Federico Fellini aurait eu 100 ans en 2020. Il a fait partie de ces cinéastes qui ont triomphé de leur vivant, dont la reconnaissance de leur apport au cinéma a été affirmée sans ambages, ce qui en retour a sans doute influencé les films qu’ils ont pu encore faire. Non pas qu’il ait gagné des prix à tout coup, mais simplement il survolait la mêlée et la production ambiante. Cela n’a fait que s’accentuer au fil des films. Pourquoi ?

Plusieurs réponses possibles, bien sûr. L’une d’elles est un secret de mise en scène qui relève de l’art du plan. Par des stratagèmes scénographiques, il pouvait parfois faire entrer dans un même plan en mouvement plusieurs lieux, plusieurs récits, plusieurs espaces temps. C’était d’emblée virtuose, hypnotisant, bluffant.

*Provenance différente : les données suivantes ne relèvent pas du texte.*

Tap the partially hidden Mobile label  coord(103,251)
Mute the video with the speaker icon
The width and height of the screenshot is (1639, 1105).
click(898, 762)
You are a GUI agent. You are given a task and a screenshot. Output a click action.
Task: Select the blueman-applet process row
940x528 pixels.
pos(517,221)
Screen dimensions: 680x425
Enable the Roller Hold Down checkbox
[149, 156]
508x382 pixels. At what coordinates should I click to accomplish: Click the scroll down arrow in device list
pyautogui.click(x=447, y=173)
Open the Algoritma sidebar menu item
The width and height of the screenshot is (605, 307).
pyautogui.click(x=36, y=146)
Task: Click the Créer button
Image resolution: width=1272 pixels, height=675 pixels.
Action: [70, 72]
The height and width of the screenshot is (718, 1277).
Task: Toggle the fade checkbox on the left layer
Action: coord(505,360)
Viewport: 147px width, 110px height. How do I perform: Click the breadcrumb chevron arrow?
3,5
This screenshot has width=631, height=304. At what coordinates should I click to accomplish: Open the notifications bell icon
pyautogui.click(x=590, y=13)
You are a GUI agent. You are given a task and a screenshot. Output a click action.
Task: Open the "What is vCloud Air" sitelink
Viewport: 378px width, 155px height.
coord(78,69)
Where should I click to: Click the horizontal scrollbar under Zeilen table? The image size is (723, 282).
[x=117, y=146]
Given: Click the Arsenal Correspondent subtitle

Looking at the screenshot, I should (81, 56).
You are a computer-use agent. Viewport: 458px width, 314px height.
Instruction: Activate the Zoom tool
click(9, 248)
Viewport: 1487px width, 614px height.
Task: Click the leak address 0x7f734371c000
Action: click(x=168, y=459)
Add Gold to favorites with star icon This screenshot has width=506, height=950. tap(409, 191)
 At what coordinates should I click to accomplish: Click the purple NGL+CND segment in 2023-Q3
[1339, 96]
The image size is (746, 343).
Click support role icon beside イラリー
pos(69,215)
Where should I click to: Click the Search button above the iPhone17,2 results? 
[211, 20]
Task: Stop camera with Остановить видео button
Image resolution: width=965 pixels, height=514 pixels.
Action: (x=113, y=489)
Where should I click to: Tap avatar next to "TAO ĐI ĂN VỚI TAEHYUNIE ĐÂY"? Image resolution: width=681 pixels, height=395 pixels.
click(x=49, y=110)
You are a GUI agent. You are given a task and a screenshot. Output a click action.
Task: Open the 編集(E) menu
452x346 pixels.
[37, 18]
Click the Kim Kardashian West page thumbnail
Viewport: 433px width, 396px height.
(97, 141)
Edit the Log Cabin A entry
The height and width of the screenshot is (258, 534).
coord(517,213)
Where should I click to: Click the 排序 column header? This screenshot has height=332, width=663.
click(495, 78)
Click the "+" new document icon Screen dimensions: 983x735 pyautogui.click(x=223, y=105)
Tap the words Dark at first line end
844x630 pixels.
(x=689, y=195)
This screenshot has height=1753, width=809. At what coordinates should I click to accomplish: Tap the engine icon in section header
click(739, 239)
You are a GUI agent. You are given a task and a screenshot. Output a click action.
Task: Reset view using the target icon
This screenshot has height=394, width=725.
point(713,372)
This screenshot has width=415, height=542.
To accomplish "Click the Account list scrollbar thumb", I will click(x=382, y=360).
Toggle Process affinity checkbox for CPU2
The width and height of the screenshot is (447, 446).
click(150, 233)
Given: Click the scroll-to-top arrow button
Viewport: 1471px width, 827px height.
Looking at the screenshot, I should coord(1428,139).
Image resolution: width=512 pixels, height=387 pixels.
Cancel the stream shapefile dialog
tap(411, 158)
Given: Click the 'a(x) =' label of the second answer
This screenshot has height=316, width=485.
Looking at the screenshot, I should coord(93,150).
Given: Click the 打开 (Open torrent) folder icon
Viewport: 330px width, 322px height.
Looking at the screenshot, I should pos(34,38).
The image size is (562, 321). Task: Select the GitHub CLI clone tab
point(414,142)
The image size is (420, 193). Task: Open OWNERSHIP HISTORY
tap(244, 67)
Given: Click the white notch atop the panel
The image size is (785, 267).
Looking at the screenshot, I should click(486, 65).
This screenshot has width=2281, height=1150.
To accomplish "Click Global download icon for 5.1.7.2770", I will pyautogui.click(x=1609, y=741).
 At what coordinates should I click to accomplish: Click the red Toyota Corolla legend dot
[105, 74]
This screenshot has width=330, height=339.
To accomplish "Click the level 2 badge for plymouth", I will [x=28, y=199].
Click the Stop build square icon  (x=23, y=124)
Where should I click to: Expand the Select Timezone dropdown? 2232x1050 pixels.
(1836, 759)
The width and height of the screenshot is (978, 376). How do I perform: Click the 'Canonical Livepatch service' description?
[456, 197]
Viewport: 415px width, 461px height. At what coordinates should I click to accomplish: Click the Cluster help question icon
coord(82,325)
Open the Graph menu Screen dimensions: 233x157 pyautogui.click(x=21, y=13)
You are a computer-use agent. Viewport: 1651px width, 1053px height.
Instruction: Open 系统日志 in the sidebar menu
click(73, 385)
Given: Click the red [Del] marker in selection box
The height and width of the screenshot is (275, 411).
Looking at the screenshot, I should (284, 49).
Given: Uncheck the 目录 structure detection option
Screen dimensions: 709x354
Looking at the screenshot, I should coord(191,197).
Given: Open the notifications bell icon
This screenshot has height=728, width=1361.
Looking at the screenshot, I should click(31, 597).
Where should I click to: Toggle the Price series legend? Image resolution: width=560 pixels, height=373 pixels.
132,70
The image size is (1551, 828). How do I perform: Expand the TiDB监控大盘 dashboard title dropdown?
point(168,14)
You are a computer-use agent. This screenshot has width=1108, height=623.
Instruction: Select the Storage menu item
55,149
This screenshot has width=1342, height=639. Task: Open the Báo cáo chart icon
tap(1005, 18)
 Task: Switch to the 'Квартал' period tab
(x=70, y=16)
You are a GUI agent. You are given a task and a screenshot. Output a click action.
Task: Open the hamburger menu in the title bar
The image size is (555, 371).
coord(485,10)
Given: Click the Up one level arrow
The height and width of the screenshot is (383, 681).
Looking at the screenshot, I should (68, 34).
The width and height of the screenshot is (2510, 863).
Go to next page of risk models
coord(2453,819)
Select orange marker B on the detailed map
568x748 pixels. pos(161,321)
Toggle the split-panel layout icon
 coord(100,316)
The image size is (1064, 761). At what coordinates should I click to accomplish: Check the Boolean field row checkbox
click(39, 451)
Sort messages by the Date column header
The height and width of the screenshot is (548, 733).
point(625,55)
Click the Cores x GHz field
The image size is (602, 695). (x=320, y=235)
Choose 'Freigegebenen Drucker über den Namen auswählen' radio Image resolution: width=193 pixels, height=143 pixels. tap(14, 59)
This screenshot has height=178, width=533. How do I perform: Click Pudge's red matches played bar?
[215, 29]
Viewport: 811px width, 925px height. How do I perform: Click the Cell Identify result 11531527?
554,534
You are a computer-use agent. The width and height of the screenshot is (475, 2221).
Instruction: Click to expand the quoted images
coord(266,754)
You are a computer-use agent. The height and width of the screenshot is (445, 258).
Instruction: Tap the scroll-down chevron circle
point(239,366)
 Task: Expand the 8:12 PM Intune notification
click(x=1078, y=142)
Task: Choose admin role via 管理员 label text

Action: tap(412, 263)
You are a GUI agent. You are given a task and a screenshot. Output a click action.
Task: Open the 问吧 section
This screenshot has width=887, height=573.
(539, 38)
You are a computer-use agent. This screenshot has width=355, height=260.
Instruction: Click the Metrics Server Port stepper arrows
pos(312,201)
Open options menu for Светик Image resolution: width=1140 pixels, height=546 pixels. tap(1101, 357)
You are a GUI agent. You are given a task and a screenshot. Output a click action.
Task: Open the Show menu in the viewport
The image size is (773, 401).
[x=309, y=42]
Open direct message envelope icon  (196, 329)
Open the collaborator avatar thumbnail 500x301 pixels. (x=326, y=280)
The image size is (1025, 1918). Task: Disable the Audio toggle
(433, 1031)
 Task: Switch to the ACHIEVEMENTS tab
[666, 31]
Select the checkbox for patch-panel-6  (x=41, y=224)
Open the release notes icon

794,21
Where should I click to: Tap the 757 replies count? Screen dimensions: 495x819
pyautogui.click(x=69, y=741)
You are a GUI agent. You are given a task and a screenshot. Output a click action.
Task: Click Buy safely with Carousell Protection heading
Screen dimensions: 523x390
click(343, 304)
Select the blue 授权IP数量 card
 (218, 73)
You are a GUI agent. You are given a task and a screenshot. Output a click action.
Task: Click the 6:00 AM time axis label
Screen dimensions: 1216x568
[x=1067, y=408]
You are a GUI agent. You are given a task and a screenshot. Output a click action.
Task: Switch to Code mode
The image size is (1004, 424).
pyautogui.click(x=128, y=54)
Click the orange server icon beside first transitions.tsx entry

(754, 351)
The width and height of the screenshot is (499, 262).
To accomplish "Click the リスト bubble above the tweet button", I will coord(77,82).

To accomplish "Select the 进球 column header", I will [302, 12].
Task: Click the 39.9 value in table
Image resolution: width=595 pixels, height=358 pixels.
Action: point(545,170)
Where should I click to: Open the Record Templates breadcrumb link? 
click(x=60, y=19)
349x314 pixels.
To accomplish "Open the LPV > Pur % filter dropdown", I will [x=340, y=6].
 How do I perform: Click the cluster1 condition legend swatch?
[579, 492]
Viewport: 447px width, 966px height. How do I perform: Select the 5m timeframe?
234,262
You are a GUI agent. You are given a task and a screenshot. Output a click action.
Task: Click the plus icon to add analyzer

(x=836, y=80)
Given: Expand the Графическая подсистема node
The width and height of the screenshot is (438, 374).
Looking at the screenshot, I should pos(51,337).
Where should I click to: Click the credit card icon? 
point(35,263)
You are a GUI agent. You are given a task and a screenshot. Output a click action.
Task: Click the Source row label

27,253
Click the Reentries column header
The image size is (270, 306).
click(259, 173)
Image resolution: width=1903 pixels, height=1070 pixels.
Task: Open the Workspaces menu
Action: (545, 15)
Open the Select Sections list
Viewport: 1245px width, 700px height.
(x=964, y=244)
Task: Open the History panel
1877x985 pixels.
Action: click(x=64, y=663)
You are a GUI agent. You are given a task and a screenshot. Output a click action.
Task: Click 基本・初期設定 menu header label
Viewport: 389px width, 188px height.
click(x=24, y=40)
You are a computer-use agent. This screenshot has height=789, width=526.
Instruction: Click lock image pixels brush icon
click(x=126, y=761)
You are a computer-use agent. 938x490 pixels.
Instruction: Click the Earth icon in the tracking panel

Comment faisait-il ? En s’appuyant sur la capacité seule de la caméra à raconter une histoire. Les puissances du cinéma, son art propre et sans équivalent se situe exactement là, dans ce geste, dans ce mouvement de caméra qui dicte ses lois et incarne complètement l’art de raconter. Ce typage de plans s’exacerbe lors de son âge d’or à compter de la Dolce vita (1960) jusqu’au Satyricon (1969), où le travail scénographique et la direction artistique dans son ensemble atteignent une sorte de sommet.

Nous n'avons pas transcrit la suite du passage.